▸ Work task
For the entries below, work out how many lines include the string "events", then write only that number.

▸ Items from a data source
--
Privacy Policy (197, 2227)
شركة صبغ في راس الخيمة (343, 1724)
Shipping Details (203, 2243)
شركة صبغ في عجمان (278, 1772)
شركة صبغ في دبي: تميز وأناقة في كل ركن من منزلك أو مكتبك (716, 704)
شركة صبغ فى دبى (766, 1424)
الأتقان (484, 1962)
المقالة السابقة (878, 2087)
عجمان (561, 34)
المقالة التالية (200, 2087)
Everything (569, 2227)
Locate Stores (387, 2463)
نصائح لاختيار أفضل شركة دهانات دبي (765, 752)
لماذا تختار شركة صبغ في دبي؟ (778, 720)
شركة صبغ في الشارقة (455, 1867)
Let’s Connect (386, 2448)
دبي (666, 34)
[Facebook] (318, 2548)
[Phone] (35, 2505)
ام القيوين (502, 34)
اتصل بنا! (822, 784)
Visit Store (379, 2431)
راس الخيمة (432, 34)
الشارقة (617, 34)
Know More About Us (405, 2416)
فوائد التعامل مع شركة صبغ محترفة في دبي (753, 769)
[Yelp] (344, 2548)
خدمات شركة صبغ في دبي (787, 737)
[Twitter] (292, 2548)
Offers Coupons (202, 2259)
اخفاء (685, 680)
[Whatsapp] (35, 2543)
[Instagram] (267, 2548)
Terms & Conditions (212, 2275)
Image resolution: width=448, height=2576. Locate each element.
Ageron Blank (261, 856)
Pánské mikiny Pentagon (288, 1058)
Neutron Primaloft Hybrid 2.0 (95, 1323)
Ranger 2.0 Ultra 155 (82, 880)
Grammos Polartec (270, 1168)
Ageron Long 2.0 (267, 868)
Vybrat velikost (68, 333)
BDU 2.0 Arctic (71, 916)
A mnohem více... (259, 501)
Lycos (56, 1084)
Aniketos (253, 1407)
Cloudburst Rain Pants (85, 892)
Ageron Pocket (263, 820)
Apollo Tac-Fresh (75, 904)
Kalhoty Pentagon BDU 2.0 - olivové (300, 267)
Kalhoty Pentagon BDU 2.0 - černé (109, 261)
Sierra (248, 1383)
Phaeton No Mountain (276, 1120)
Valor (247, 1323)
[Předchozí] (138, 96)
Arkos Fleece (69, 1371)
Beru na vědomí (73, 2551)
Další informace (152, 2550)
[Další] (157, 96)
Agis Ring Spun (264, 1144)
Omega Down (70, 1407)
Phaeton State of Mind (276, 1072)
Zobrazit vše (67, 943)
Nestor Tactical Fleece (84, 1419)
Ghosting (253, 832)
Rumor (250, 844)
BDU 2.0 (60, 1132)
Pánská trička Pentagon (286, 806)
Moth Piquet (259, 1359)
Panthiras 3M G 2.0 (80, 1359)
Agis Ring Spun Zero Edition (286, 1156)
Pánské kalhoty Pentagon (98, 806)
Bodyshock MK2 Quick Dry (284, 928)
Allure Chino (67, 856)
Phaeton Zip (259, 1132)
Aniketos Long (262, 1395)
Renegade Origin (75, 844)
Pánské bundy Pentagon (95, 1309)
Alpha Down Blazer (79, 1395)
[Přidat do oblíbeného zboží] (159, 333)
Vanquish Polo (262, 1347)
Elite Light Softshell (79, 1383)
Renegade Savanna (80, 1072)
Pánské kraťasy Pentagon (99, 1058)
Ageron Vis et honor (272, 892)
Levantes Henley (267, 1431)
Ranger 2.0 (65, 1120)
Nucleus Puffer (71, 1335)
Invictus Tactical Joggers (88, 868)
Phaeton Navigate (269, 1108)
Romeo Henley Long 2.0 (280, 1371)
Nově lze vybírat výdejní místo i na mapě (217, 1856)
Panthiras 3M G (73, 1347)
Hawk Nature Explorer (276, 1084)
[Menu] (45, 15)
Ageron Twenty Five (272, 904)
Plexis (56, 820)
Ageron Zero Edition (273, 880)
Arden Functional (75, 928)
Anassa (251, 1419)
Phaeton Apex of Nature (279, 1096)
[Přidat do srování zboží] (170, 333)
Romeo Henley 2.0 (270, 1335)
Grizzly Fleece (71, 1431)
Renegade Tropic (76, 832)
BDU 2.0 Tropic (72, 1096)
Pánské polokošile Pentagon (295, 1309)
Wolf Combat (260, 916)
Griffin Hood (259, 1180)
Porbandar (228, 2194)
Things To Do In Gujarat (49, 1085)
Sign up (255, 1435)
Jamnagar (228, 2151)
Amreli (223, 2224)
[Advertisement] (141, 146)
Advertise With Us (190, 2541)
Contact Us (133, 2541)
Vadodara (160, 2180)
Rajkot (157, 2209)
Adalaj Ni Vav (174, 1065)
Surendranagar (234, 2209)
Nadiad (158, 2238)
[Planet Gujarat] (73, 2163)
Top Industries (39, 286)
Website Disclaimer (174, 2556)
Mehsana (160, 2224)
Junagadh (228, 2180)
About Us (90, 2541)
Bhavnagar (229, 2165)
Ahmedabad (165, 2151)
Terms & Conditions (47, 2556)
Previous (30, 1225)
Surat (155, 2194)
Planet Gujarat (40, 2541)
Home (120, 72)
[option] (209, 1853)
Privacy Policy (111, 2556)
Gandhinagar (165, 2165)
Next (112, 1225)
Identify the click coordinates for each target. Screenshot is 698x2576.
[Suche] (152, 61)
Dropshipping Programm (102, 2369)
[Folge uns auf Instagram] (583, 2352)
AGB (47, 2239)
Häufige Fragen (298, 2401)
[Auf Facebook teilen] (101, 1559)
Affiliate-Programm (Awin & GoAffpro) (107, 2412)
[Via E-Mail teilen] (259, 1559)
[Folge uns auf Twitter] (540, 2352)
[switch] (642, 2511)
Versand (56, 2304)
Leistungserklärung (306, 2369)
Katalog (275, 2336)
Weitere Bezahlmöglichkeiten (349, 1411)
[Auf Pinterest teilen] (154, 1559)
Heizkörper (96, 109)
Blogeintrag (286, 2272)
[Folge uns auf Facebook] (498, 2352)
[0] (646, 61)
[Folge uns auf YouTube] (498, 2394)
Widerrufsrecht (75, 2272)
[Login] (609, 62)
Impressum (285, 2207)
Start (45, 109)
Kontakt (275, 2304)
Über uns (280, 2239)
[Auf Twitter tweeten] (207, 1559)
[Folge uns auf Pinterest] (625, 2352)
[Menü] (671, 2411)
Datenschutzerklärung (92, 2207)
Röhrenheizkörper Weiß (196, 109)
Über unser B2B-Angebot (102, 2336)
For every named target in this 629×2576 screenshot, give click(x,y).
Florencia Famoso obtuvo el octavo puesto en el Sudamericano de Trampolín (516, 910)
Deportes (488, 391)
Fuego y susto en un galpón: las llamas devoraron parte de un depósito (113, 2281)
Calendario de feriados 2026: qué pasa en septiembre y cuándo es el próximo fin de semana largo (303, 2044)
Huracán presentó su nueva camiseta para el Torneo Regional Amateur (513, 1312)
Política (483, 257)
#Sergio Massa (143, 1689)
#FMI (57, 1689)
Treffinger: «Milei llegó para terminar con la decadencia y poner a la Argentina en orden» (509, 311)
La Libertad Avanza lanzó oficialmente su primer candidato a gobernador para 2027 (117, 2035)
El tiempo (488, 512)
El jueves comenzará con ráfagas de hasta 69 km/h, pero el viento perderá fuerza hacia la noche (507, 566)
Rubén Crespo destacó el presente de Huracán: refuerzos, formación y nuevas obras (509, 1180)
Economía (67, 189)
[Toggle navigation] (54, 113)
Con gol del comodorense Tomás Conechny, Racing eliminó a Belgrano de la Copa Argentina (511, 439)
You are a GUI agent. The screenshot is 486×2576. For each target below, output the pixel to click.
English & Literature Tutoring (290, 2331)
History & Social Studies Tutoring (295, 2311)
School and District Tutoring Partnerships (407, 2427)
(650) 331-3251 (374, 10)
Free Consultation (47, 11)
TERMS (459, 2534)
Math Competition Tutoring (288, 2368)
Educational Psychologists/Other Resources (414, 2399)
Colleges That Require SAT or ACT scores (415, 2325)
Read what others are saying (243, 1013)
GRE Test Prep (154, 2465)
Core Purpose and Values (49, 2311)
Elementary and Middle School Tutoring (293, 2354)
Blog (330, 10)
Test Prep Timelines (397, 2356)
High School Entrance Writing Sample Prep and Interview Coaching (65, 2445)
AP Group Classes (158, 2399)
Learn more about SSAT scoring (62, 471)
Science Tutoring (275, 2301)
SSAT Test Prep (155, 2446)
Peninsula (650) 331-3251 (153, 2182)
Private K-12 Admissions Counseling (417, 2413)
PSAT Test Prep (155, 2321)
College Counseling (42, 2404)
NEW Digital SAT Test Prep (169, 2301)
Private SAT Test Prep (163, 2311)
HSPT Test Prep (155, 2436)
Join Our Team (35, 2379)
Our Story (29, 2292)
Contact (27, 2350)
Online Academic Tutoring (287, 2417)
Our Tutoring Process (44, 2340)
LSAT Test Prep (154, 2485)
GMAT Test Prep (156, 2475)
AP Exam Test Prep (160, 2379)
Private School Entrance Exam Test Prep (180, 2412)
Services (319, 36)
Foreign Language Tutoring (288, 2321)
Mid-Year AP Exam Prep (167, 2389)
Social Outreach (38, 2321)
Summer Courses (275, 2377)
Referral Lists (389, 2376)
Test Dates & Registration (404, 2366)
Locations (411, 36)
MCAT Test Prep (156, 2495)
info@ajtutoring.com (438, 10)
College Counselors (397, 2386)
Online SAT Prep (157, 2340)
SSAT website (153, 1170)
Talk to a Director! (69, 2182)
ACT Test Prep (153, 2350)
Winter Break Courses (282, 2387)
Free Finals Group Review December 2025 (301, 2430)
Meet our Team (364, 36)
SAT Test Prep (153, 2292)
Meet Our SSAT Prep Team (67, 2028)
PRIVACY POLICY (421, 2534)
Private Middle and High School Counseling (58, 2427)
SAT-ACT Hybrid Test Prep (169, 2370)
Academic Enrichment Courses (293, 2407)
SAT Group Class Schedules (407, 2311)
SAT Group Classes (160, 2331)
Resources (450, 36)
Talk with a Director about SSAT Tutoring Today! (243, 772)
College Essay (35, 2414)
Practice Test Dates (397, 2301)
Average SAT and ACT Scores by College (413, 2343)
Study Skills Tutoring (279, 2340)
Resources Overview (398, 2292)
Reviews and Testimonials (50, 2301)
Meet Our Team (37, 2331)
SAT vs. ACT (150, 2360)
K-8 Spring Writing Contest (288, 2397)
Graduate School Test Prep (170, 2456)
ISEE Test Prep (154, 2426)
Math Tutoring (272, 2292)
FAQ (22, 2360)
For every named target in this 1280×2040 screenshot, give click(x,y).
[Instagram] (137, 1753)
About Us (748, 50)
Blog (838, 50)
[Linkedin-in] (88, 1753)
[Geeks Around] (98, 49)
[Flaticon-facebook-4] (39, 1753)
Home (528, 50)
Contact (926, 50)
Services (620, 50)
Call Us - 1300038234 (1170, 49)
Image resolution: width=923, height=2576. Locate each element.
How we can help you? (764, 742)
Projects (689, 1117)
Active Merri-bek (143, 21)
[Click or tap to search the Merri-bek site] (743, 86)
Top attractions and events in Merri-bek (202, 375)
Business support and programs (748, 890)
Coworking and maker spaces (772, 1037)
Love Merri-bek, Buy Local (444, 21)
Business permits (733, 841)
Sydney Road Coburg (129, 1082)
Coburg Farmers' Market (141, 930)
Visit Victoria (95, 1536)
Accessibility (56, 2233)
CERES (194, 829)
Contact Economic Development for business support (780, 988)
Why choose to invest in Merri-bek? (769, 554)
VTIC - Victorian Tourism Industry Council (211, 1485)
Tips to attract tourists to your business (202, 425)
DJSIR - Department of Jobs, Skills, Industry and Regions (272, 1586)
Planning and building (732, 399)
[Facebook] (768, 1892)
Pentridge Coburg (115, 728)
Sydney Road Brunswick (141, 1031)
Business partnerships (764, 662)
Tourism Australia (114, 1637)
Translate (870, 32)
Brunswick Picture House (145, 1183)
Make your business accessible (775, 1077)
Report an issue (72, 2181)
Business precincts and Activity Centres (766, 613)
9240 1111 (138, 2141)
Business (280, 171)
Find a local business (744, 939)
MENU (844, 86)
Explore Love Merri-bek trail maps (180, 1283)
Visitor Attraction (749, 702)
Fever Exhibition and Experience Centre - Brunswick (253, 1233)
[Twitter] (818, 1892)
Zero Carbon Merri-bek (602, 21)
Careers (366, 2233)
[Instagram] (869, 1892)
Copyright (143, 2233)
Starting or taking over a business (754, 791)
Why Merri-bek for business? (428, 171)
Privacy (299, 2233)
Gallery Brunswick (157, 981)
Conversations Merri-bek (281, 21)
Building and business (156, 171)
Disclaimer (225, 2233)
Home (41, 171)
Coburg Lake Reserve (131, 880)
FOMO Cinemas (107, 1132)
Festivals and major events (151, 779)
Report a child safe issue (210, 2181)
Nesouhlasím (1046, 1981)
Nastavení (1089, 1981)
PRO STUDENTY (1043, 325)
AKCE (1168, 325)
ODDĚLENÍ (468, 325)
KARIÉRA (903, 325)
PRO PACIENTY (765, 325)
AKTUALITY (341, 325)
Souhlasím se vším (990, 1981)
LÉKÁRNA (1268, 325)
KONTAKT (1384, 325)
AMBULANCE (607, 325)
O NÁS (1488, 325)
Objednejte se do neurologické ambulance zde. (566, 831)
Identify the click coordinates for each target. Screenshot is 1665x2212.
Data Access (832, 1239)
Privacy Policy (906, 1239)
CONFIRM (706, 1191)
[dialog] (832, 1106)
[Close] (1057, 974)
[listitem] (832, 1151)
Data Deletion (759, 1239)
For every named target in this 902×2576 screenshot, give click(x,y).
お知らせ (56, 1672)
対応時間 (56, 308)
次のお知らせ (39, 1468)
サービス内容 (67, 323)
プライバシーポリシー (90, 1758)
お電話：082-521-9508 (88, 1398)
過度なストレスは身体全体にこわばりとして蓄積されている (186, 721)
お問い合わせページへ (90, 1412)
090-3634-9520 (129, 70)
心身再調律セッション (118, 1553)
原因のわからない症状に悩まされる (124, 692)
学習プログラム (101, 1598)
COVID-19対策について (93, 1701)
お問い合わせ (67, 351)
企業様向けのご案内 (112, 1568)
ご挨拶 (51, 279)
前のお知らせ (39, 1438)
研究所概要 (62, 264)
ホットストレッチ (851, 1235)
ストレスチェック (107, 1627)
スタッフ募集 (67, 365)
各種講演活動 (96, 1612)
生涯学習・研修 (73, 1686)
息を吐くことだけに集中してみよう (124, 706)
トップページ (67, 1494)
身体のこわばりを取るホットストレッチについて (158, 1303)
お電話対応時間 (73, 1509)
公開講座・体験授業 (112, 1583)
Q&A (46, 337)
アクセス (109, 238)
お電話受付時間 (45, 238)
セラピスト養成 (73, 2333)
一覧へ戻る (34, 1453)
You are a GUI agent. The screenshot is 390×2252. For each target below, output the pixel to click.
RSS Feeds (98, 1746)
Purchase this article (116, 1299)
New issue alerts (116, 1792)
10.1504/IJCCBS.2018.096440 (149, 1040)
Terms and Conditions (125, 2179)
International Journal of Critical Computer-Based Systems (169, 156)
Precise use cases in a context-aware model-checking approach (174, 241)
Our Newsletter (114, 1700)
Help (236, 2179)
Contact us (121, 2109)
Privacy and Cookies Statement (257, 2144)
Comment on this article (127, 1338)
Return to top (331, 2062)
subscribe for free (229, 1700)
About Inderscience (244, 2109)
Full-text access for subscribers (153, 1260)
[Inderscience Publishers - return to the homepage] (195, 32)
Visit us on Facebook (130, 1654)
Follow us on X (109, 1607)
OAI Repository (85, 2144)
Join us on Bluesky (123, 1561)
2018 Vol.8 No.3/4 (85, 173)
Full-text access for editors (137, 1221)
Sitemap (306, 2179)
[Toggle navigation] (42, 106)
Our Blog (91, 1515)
--
▸ Expected output
2